Insurance Company Concealment

Lobbyist on behalf of insurance comppany 

Insurance Companies do their best to hide their involvement in lawsuits. They have done this by paying lobbyists and/or lawyers to obtain favorable court rulings and/or legislation which allow them to conceal their participation.

 For example, if a person ( we will call her Ms. Jones) was injured in a car crash caused by the negligence of Mr. Smith, Ms Jones files a lawsuit to be compensated for her injuries. Let’s further assume that Mr. Smith is insured by Gigantic Insurance. In this example, Gigantic would hire and pay lawyers to defend Mr. Smith.

Ms. Jones cannot correctly sue Gigantic Insurance for her injuries even though they are responsible for paying any verdict against Mr. Smith up to their policy limits. Ms Jones has to sue Mr. Smith, not the insurance company. In fact, neither Ms. Jones nor her lawyers are allowed to mention that Gigantic Insurance Co. insures Mr. Smith at trial.

Illinois law states that a party’s insurance company cannot be mentioned during a jury trial to protect them from an unfair verdict. However, this isn’t the only reason Insurance Companies want to hide. They want to keep the jury in the dark about their participation, so they hide behind individual’s names.

Once the claim process is started, Mr. Smith loses all control of the situation. Gigantic Insurance decides which lawyer to hire without Smith’s input. Gigantic Insurance decides whether to and/or how much money to offer to settle the case without Smith’s input. Gigantic Insurance decides whether to try the case without Smith’s input. Is it really appropriate to let Gigantic hide, when they play such a major role in the lawsuit?

jurors might be reluctant to award a legally justified large verdict

There is a second major reason why insurance companies want to hide. They hope that the lack of evidence of insurance will persuade the jury to render a unfairly low verdict. Example, Jones is badly injured by Smith’s negligent driving.

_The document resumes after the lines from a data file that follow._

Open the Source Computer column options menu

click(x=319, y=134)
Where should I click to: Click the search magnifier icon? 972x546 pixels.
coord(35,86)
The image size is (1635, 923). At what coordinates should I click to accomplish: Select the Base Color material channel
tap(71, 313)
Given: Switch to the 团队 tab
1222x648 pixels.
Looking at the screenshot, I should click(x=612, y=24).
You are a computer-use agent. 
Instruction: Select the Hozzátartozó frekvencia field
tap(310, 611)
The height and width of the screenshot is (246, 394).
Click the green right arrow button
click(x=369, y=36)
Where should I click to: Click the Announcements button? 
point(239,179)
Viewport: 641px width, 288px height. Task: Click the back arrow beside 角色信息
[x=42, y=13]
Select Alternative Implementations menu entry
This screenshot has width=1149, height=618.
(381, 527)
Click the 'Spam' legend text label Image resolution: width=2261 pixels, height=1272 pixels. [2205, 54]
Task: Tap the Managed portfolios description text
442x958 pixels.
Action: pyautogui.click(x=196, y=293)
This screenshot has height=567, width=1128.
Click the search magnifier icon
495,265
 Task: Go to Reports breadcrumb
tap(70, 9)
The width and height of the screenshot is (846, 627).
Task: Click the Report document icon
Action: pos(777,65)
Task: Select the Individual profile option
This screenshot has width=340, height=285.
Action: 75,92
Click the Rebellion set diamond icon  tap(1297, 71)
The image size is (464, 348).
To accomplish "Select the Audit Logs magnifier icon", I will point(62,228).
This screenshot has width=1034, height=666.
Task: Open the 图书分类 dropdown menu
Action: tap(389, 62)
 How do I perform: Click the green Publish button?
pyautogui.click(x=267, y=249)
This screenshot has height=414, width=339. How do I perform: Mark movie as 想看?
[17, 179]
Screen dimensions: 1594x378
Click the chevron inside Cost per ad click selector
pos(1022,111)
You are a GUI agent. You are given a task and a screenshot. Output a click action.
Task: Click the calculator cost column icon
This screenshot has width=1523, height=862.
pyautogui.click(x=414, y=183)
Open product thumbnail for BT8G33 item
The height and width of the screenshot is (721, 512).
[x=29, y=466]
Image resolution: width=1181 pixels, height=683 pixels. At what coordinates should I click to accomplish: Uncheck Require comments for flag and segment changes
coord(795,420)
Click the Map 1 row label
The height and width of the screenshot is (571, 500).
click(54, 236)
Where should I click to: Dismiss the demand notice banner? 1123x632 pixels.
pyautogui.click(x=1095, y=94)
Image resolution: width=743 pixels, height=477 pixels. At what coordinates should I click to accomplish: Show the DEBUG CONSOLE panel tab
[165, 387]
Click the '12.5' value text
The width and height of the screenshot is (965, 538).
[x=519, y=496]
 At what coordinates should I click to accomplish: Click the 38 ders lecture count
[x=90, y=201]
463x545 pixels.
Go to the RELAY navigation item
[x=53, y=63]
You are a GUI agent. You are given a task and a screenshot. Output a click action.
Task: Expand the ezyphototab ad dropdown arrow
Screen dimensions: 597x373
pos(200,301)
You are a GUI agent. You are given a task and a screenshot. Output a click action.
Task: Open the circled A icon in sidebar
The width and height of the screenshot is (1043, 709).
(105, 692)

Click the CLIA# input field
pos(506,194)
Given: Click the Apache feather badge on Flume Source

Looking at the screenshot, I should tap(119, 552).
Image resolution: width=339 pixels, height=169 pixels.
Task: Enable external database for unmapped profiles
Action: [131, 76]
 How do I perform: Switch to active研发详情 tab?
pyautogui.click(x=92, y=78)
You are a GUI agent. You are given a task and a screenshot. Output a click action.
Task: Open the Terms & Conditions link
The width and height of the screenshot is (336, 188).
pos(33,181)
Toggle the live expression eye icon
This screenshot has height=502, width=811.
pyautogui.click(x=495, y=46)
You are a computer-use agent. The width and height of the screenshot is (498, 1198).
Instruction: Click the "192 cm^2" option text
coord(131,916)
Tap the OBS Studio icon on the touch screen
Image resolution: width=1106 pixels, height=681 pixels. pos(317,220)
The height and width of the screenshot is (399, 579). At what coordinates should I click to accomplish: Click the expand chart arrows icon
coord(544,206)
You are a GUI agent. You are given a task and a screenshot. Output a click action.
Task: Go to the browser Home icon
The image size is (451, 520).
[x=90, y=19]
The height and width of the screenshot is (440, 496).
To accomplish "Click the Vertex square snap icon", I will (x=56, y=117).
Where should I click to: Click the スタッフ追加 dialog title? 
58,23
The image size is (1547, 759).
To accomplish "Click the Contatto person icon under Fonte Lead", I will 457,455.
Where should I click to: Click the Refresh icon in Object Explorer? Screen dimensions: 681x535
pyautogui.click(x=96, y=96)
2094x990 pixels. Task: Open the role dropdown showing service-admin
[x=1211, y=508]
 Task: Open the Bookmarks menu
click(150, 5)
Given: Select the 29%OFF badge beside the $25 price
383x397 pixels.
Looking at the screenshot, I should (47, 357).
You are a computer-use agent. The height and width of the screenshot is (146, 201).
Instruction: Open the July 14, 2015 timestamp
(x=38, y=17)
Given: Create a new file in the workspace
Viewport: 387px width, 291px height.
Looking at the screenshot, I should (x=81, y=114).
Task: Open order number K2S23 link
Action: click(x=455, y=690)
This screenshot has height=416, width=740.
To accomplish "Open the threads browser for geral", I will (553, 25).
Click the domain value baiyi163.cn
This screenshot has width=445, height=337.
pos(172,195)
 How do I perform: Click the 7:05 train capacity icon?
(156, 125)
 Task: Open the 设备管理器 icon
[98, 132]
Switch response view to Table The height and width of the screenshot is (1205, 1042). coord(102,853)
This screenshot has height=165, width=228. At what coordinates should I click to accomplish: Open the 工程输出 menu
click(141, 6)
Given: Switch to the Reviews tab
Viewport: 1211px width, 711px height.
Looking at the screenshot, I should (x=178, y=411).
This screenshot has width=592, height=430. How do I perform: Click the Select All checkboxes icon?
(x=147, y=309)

During trial, the Smith’s insurance lawyers will be allowed to elicit testimony that he is a blue collar worker with wife and 2 kids. Some jurors might be reluctant to award a legally justified large verdict because the Jones is likeable and won’t be able to pay a large award. Even though the jury is instructed not to take this into account, it happens all of the time.

If you wondered why the law is this way, remember State Farm and Allstate are both headquartered in Illinois. The insurance lobby carries serious weight in Springfield.